Source: {"pile_set_name": "USPTO Backgrounds"}

1. Field of the Invention
The present invention relates to an encryption/decryption apparatus using an advanced encryption standard (AES) Rijndael algorithm, and more particularly, to an apparatus and method for improving an encryption/decryption rate using an AES Rijndael algorithm.
2. Discussion of Related Art
Due to the widespread application of electronic payment methods using the Internet and mobile communication networks, the security of private information is very important. The ongoing development of Internet and mobile communication network technology is shadowed by the development of hacking technology for the malicious purpose of stealing private information, etc.
An encryption/decryption process is needed to secure private information, and an AES Rijndael algorithm is used to improve security.
The Rijndael algorithm was designed by Joan Daemen and Vincent Rijmen. Details of its design are described in an AES proposal document submitted to the NIST (National Institute of Standards and Technology). The U.S. government has adopted the Rijndael encryption algorithm as a standard through NIST. The AES algorithm was announced by FIPS (Federal Information Processing Standards) 197 as a NIST published document. The AES Rijndael algorithm is now used worldwide. A large amount of research is aimed at efficiently implementing the AES Rijndael algorithm.
FIG. 1 shows a configuration of a conventional encryption/decryption apparatus using an AES Rijndael algorithm.
Referring to FIG. 1, a conventional encryption/decryption apparatus 100 includes a round key generator 110, a round key memory 120, and a round executor 130.
The round key generator 110 generates round keys for performing first to last rounds using an input key. For example, when the AES algorithm uses a 128-bit round key, the round key generator 110 divides the 128-bit round key into four 32-bit partial round keys.
The round key memory 120 stores the round keys generated in the round key generator 110. For example, the round keys stored in the round key memory 120 may be round keys for first to last rounds including first to fourth partial round keys 201a to 201d, 202a to 202d, - - - , 203a to 203d as indicated by reference numerals 201, 202, - - - , 203 shown in FIG. 2.
The round executor 130 performs the first to last rounds for encrypting plaintext, or decrypting ciphertext, using the round keys stored in the round key memory 120. The round executor 130 includes first to fourth registers and performs a function for loading the 32-bit partial round keys to the first to fourth registers by accessing the round key memory 120 four times.

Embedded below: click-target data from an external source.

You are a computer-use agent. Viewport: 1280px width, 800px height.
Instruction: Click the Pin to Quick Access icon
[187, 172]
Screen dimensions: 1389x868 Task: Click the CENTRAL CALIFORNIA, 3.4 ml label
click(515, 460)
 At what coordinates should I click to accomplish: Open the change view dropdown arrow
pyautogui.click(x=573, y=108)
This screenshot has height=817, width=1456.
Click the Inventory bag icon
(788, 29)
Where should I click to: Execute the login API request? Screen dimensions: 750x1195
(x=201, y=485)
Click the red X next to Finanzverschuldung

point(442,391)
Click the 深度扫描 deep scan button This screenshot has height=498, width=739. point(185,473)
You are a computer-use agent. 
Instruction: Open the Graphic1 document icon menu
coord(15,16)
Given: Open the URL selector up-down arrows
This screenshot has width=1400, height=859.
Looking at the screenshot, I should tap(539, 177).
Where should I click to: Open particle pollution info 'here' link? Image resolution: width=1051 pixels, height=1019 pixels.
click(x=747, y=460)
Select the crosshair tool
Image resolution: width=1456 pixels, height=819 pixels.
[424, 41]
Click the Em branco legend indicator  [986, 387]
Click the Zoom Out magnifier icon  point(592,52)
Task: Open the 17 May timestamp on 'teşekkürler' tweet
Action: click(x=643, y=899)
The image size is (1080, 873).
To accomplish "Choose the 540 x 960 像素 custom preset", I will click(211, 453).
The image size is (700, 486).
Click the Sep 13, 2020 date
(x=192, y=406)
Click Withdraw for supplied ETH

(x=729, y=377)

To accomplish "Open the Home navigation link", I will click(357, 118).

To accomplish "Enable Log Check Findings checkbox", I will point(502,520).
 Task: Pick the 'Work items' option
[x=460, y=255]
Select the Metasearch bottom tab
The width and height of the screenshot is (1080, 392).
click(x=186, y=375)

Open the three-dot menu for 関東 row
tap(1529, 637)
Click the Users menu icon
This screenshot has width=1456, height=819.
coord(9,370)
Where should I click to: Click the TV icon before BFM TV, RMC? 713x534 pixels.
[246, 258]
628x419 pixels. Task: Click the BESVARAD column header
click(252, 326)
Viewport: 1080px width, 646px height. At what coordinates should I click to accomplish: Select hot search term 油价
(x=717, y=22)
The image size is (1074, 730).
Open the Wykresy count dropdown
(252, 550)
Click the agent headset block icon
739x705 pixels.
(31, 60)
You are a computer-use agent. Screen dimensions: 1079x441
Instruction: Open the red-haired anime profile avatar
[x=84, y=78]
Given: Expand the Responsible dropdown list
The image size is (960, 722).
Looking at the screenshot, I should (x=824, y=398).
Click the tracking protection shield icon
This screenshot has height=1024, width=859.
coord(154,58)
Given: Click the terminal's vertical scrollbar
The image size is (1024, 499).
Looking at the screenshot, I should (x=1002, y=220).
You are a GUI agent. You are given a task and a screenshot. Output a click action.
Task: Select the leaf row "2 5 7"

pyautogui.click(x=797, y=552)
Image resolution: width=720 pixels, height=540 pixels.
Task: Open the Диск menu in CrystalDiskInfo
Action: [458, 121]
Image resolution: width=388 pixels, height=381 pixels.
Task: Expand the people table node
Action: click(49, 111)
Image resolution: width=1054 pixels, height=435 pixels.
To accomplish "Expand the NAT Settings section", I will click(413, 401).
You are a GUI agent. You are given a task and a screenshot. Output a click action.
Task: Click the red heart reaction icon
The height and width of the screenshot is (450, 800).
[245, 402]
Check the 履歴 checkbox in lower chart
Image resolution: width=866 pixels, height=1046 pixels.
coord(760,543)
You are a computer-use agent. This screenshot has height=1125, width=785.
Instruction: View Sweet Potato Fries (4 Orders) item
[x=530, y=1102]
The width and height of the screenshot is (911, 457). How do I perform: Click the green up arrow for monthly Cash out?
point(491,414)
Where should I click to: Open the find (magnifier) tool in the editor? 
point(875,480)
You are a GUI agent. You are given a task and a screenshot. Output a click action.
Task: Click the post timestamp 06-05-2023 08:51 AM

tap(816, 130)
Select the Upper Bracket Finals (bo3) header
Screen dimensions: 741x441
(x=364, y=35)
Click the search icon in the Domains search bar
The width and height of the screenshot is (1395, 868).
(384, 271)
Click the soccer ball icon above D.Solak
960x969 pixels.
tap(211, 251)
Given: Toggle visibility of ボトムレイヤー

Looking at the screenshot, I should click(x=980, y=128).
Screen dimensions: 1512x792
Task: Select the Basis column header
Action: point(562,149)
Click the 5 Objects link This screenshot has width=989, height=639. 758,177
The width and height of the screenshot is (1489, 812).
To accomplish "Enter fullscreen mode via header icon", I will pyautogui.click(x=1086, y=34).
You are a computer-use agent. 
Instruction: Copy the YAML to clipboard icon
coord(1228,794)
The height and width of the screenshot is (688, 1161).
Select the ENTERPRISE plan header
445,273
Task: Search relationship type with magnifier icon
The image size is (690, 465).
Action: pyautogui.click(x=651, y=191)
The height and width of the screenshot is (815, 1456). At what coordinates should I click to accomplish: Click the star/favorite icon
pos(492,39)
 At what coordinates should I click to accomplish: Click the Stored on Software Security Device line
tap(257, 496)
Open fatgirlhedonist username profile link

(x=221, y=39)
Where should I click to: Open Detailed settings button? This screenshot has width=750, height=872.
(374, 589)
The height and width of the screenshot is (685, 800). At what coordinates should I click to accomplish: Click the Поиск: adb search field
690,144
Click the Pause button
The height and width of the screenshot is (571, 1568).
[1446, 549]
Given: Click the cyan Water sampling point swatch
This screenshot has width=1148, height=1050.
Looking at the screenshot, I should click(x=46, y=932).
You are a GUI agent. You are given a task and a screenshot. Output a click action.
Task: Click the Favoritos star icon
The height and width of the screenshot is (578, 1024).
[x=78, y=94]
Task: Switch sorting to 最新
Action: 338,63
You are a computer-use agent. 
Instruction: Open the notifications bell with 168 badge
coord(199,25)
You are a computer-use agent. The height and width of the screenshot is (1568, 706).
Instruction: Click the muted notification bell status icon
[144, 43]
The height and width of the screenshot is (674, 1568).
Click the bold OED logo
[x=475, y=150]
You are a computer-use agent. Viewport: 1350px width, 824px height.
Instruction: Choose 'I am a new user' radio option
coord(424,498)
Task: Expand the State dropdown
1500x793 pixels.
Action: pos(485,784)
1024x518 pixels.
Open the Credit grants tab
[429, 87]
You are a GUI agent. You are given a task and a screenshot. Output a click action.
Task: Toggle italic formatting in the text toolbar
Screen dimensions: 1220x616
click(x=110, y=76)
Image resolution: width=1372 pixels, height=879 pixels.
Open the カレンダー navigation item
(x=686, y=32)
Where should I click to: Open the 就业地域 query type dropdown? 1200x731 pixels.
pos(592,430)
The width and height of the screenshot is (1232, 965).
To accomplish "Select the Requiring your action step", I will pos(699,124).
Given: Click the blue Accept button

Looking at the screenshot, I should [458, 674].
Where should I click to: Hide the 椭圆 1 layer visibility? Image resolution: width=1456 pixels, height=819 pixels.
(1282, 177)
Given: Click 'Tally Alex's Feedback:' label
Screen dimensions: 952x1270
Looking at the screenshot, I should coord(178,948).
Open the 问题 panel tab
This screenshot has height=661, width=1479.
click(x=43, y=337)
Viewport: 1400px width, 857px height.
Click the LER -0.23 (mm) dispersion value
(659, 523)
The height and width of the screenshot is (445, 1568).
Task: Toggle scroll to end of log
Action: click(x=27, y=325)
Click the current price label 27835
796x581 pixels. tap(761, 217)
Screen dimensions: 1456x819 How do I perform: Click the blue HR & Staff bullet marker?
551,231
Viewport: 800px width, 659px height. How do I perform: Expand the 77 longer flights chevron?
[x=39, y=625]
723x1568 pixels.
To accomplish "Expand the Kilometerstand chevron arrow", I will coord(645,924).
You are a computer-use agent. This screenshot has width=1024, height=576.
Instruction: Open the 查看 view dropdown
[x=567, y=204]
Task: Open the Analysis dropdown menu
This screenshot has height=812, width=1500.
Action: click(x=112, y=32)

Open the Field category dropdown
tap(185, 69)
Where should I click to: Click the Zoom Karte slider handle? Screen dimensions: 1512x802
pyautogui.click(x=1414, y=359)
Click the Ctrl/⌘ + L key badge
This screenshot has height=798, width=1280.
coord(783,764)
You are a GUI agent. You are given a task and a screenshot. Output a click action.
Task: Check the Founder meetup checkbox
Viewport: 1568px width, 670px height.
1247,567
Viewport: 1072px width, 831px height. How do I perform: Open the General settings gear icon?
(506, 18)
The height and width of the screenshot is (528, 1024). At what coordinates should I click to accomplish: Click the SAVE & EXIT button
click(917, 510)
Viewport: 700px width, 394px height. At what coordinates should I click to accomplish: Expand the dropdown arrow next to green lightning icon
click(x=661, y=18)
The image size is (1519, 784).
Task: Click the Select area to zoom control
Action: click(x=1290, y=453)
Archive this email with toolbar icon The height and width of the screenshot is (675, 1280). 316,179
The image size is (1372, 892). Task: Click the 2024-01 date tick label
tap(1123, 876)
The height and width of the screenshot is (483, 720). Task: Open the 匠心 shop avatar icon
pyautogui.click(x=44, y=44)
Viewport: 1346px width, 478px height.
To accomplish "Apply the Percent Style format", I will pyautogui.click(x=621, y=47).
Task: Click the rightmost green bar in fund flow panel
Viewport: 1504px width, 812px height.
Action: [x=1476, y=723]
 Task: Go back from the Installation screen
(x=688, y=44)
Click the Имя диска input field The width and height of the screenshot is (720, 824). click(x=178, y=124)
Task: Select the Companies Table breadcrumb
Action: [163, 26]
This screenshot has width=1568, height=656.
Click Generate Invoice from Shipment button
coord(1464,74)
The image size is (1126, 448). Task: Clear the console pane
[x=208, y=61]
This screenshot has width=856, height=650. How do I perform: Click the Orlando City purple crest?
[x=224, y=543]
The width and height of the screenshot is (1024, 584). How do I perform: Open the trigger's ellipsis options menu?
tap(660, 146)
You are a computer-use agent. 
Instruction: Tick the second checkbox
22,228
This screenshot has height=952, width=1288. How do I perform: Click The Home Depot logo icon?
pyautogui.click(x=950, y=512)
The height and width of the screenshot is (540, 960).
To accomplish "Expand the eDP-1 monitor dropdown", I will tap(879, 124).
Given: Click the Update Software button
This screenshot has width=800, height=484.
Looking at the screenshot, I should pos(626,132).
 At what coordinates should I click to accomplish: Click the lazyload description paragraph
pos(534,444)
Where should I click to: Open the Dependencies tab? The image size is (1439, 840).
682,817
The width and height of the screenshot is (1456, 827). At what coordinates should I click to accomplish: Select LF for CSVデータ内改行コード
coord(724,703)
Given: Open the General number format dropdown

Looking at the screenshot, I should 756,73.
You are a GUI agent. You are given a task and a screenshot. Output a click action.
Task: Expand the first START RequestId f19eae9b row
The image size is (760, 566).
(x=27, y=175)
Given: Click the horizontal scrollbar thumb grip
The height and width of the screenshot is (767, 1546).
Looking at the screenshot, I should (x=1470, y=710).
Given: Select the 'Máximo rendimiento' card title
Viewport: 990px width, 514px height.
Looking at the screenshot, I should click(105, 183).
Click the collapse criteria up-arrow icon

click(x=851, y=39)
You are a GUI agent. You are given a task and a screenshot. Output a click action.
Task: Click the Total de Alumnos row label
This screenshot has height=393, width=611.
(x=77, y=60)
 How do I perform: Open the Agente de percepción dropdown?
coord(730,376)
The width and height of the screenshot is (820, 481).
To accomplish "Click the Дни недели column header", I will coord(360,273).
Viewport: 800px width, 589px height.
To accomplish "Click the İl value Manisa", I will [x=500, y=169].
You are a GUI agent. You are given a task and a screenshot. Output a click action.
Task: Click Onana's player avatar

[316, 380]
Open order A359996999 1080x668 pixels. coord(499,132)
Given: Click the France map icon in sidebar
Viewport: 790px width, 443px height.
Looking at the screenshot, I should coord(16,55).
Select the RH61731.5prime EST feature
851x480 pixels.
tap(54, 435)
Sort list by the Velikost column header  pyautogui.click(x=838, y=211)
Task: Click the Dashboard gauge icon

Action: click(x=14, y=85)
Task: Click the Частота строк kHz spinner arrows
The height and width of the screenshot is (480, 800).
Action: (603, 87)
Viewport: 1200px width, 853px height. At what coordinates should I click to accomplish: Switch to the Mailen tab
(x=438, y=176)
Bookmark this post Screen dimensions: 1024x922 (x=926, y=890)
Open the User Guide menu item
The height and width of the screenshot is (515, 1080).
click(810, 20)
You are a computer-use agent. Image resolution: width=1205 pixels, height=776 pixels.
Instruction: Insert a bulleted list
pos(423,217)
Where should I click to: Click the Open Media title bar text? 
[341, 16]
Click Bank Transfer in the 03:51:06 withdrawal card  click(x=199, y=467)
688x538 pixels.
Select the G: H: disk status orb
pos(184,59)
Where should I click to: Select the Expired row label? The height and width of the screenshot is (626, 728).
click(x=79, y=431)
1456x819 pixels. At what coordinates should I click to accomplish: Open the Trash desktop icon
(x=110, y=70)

The round executor 130 performs the first to last rounds using the loaded round keys and outputs generated ciphertext or plaintext.
When the above-described AES Rijndael algorithm performs the first to last rounds using the 128-bit round key, the round executor 130 should load the partial round keys to the first to fourth registers by accessing the round key memory 120 four times per round. To perform the first to last rounds, the round executor 130 should access the round key memory 120 (N+1)*4 times, which makes encryption/decryption time-consuming.